Your answer should be every line of the records that contains the word "click", copied as it stands.

[Collected data entries]
-.-.-
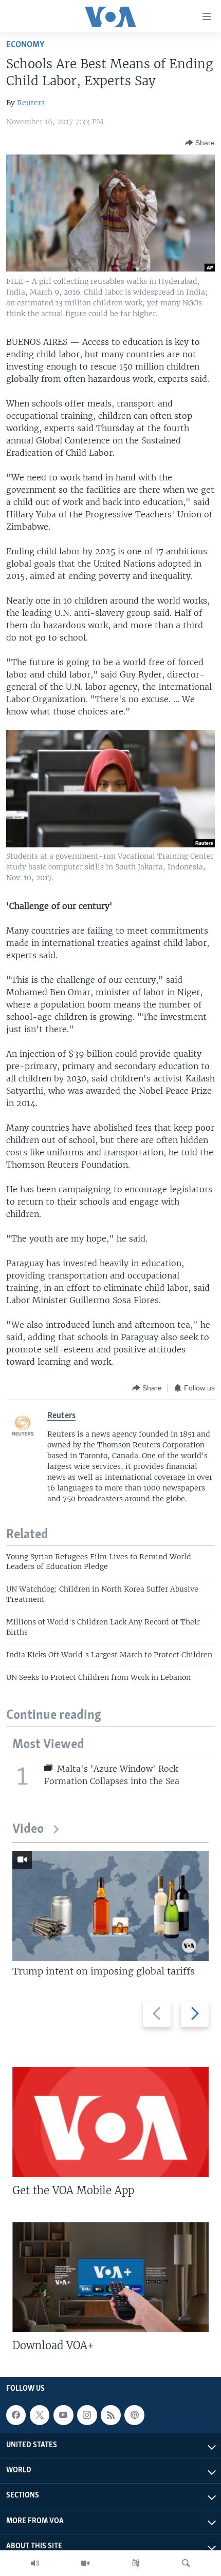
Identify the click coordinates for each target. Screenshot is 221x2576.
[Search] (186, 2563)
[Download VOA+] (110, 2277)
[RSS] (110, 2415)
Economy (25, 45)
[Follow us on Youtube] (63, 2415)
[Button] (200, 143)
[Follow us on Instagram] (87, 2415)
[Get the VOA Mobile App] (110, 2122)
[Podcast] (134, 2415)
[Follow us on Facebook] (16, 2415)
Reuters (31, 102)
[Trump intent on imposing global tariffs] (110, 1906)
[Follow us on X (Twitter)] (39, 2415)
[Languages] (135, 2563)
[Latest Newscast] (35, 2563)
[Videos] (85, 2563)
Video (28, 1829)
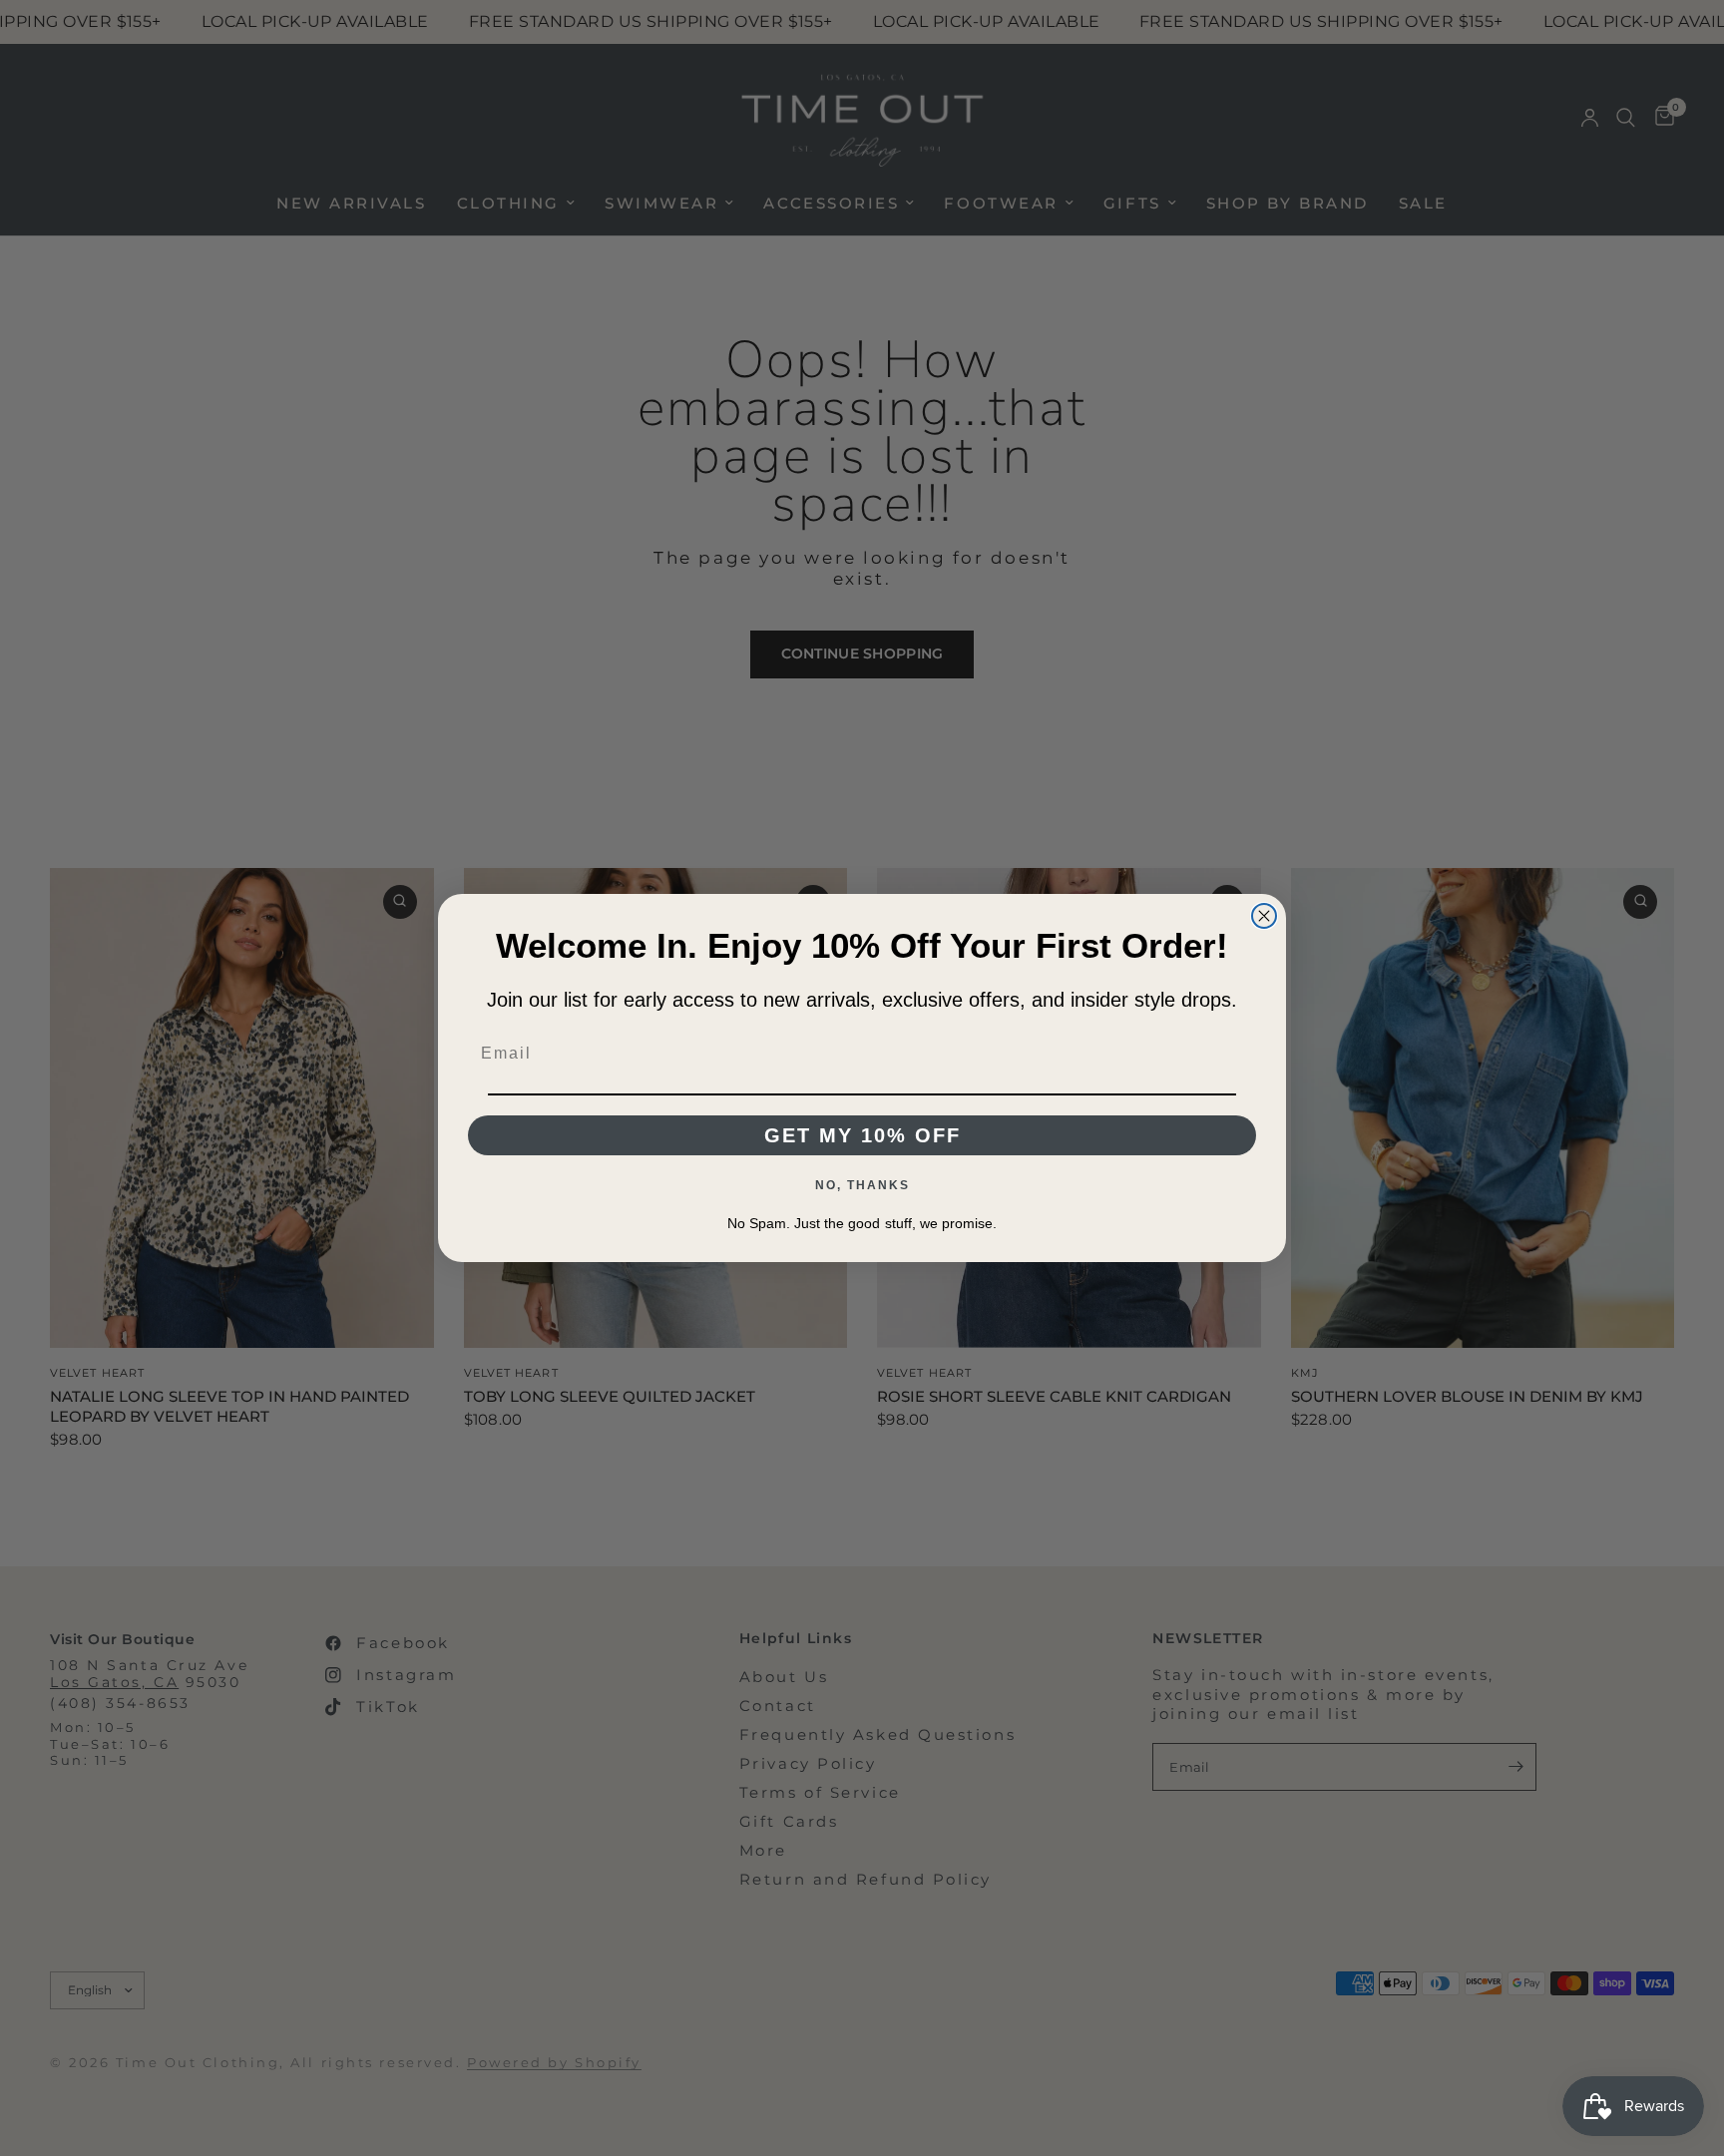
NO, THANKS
-.-.-
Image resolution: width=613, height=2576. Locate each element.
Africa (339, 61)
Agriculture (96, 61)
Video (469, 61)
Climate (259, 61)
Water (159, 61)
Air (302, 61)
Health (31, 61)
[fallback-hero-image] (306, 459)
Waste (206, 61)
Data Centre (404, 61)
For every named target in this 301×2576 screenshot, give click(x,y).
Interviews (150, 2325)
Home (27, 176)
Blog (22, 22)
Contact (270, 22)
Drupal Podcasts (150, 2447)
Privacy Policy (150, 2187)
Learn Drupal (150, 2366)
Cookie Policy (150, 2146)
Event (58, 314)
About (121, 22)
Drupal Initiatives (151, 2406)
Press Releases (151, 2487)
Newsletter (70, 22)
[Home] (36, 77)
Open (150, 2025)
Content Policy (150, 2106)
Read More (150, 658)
-.-.-
→ RESPONSE TO THIS TASK:
Identify the click coordinates for each target. Screenshot is 221x2576.
For every named target in this 301×2576 screenshot, give click(x,y).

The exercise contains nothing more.